Nurses have become a critical factor in a positive health experience. The revolving faces of these professionals have assumed positions as primary points-of-contact in hospitals, offices, and virtual encounters. If you are interested in a career in health, understand that no professional touches more lives than nurses do. As exemplified by those in hospital settings, nurses positively impact patient trust in health care in the following ways, such that you might consider the profession as part of your educational plans.
Patient View
The most important part of considering nursing health care careers is that in them they are front-line workers. Patients see them as the people who administer the most care at any moment. When admitted to a hospital, the patient is triaged by a nurse. A nurse hooks up the patient’s various lines. Nurses appear routinely to take vitals, draw blood, hand out medication all day and throughout the night. Then, one of these professionals the patient has grown accustomed to seeing will remove the patient's monitor lines and butterfly needles and make all discharge arrangements.
Trust Build
When a college candidate is considering additional career options, the student should realize the patient shows confidence in the skills of the nurse whether or not that patient bears the extent of knowledge and training required to fill the position. It may not matter that the face belongs to a nurse practitioner or an advanced practice registered nurse. As a consequence of the front-line relationship, patients intuitively value the competence, sincerity, and reliability that are fundamentals of trust as a concept. At the push of a call button, patients can ask questions of this medical representative who shows compassion and professionalism in extending constant care.
Institutional Leadership
For some, nursing coursework may be a means to a career that involves impacting the larger health care system. Nursing candidates who choose advanced practice concentrations can walk a path leading toward supervision and administration endpoints. In doing so, the candidate can play a role in proactively engaging with the ongoing industry changes.

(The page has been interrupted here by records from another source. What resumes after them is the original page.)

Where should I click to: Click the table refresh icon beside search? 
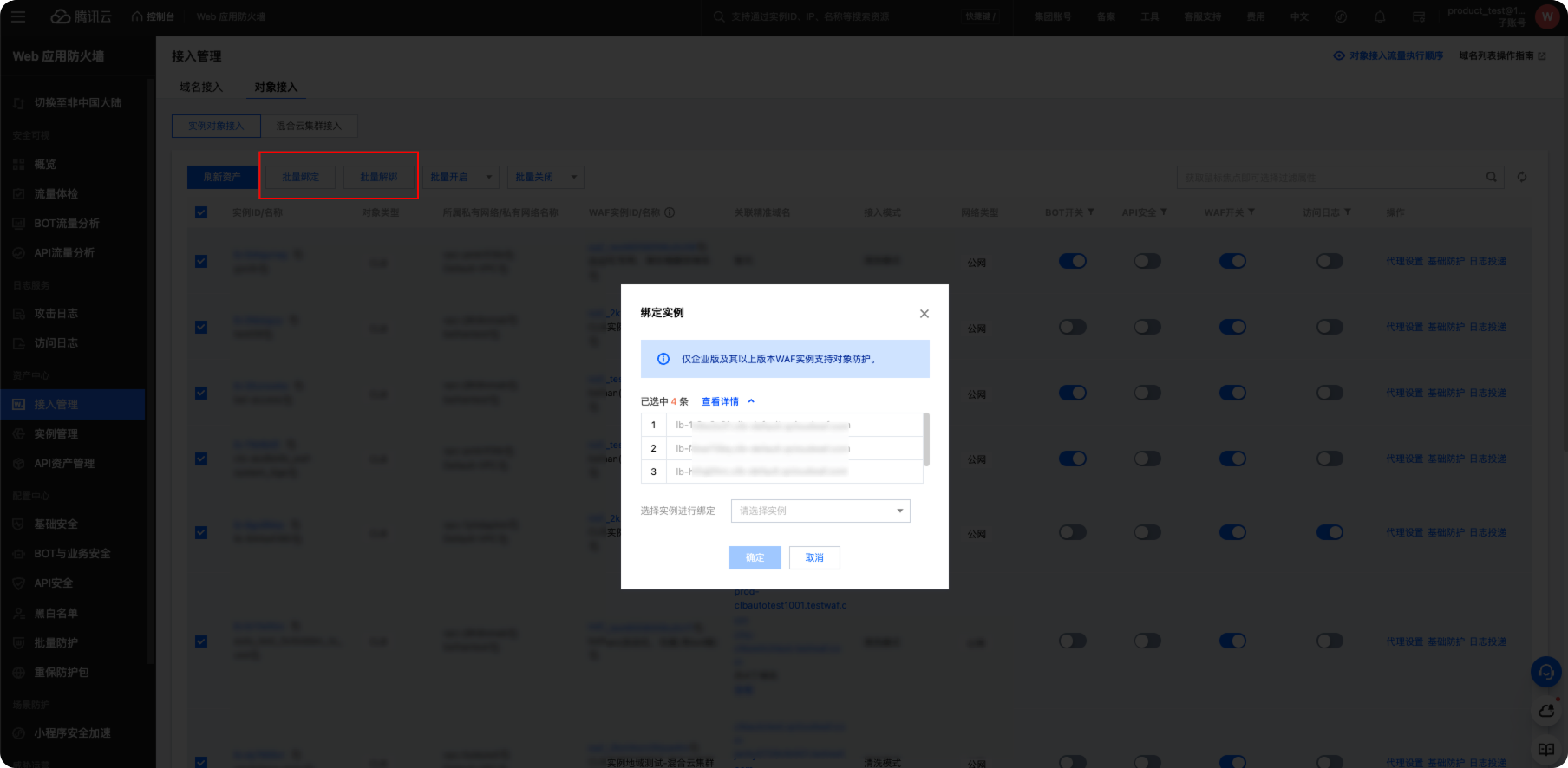(1522, 177)
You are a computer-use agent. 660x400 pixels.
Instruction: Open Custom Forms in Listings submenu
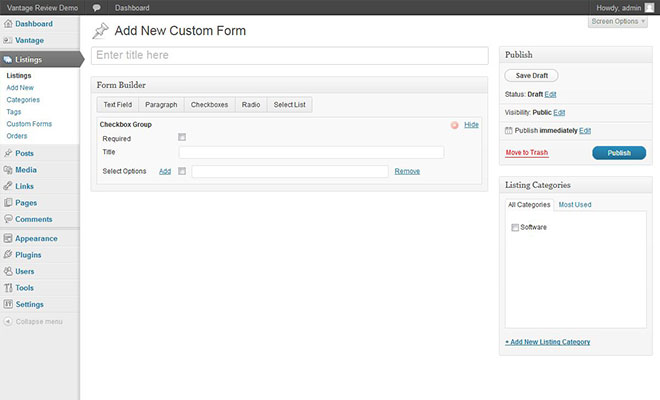tap(29, 124)
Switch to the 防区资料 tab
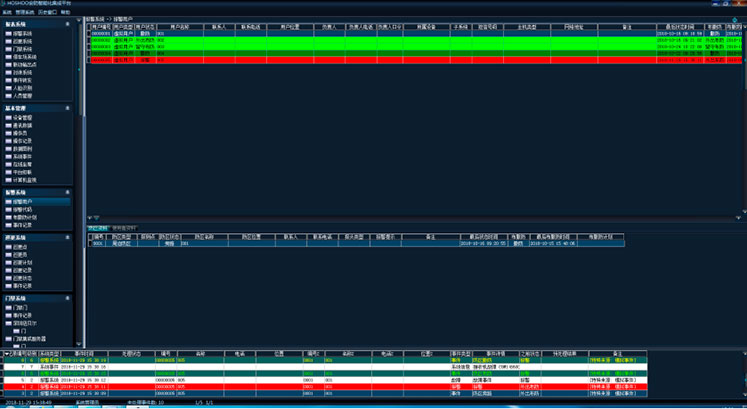The image size is (747, 409). pyautogui.click(x=97, y=228)
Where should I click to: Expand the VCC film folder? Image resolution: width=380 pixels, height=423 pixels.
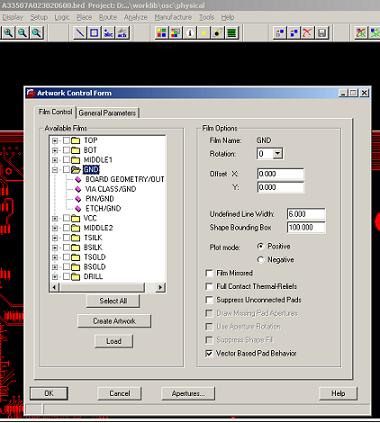click(55, 219)
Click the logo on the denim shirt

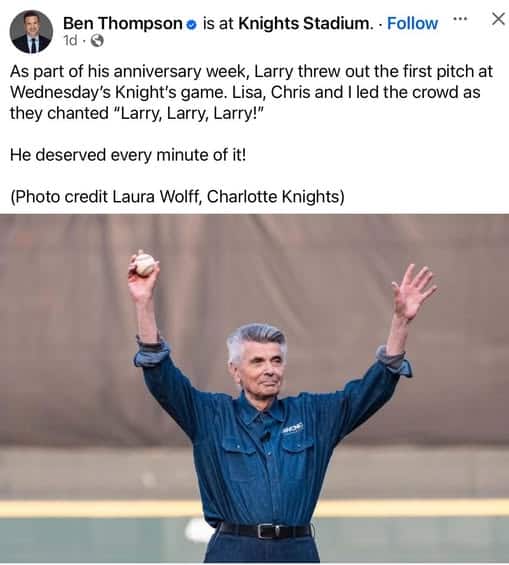(292, 428)
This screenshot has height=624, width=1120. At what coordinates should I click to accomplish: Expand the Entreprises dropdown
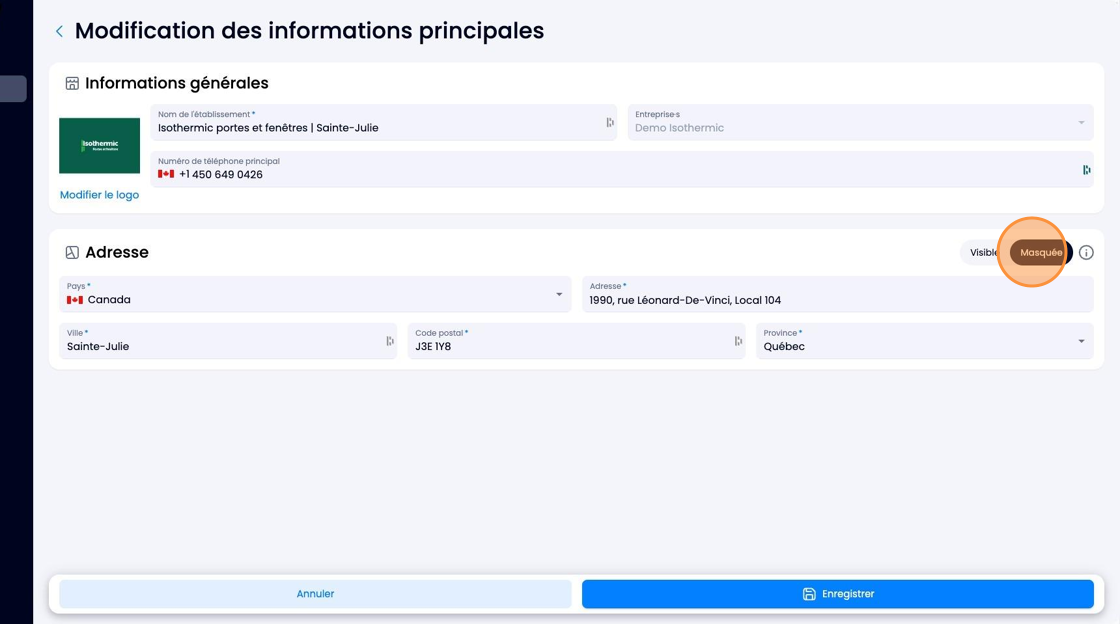[x=860, y=123]
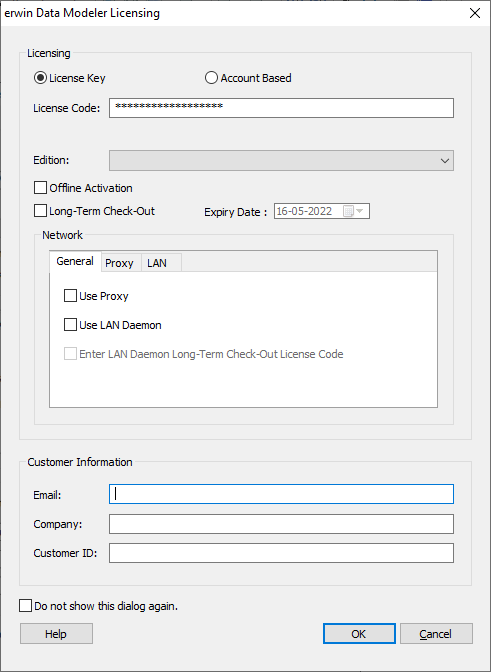Check the Long-Term Check-Out option

pos(40,211)
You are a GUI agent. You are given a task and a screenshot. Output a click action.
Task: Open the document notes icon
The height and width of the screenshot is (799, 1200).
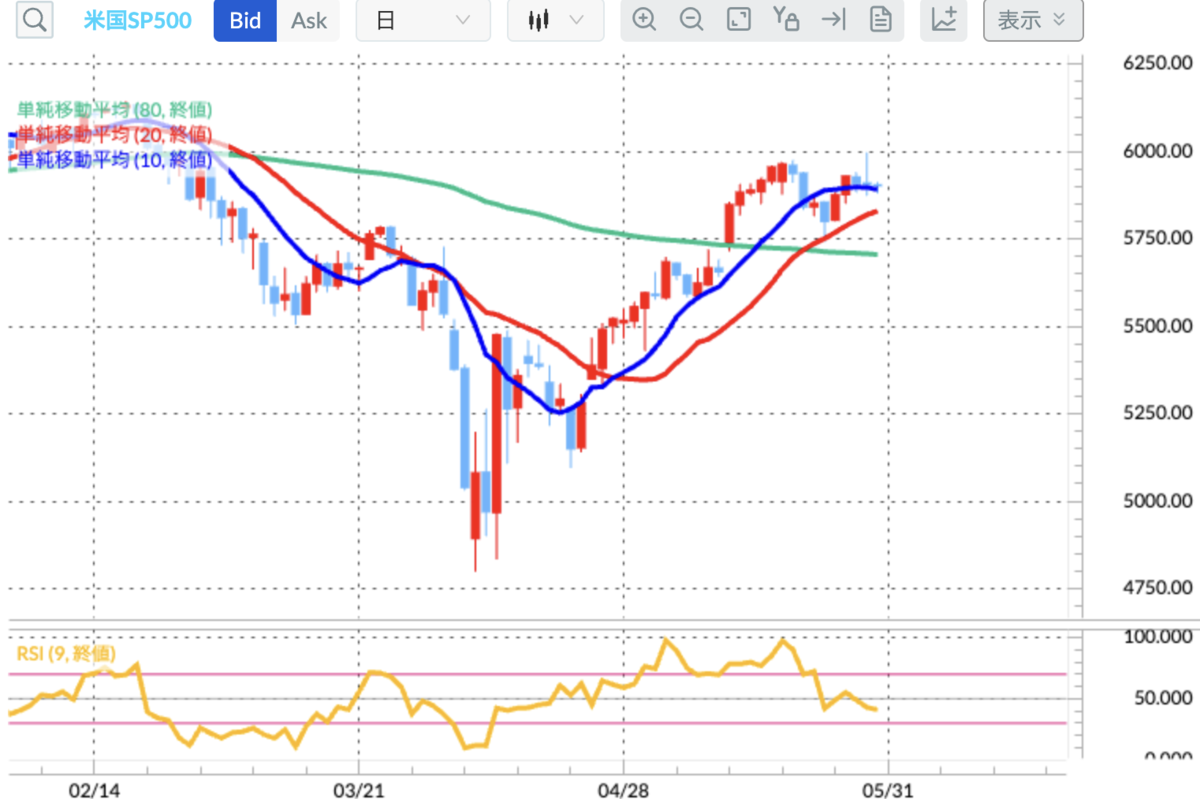tap(880, 20)
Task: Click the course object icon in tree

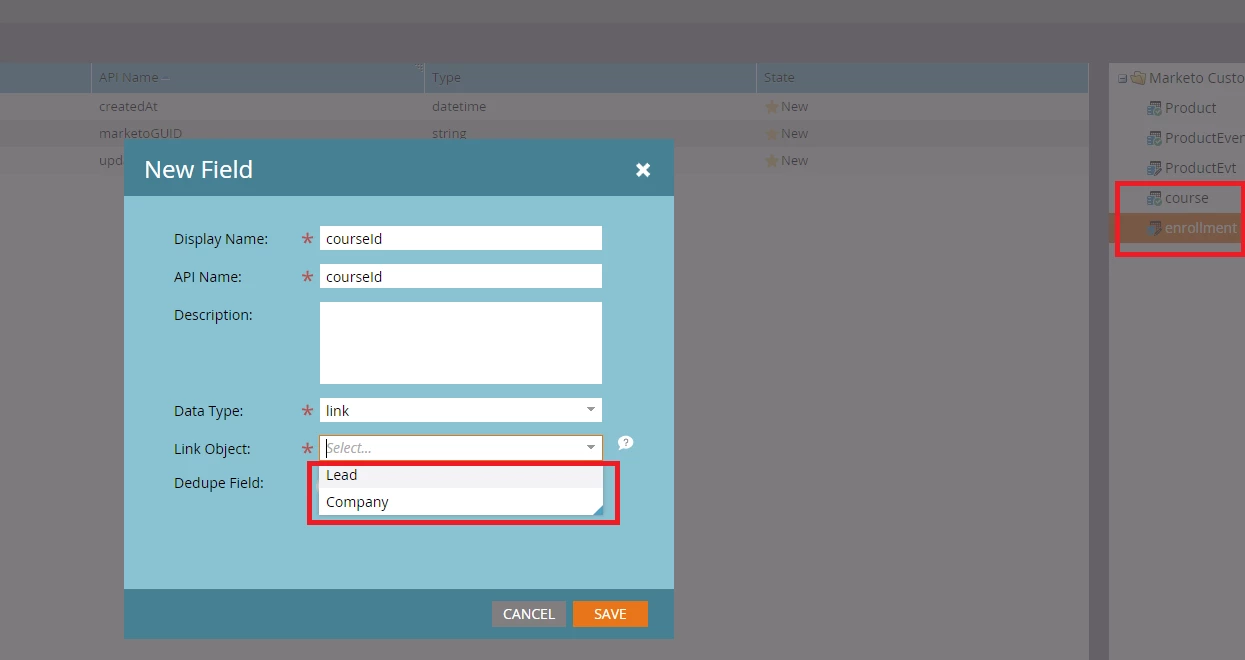Action: click(x=1154, y=198)
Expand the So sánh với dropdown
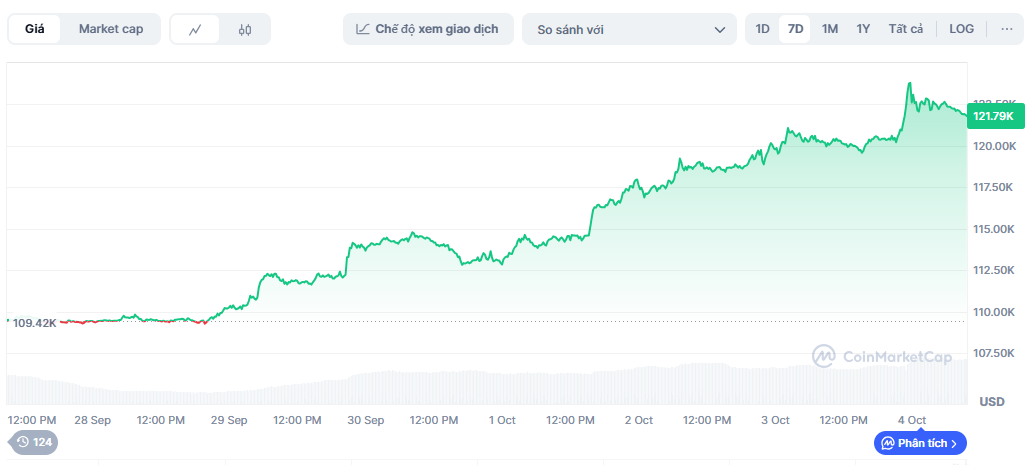The width and height of the screenshot is (1035, 465). point(630,29)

Because the role of top-level administrators and executives is to see to the overall health of the hospital or local health network, they can lose sight of the human side of the system. When an administrator with a nursing background joins that team, this specialist can bring that patient perspective back into play.
The very human patient, anxious and uncertain, should be the focal point of the health care picture, after all. The role of the nurse as that of a trustworthy figure is one of the essential components of today's medical system.